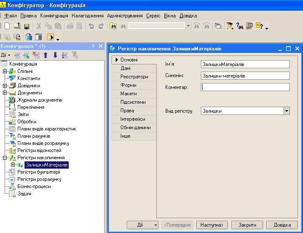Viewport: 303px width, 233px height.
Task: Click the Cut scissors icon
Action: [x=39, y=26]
---
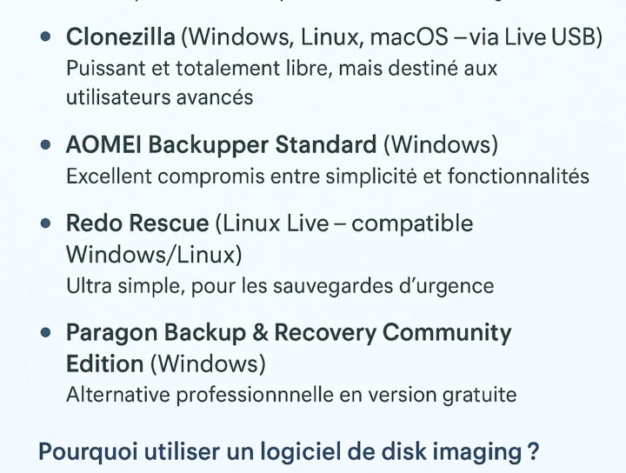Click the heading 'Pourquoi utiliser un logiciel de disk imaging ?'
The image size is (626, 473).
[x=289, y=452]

Required work: Recast the data from the line containing "Click the heading" through the line containing "[x=289, y=452]" as a JSON list of strings, one string per line, omitting blank lines. Leave the pictures out of the answer.

Response for this exercise:
[
  "Click the heading 'Pourquoi utiliser un logiciel de disk imaging ?'",
  "The image size is (626, 473).",
  "[x=289, y=452]"
]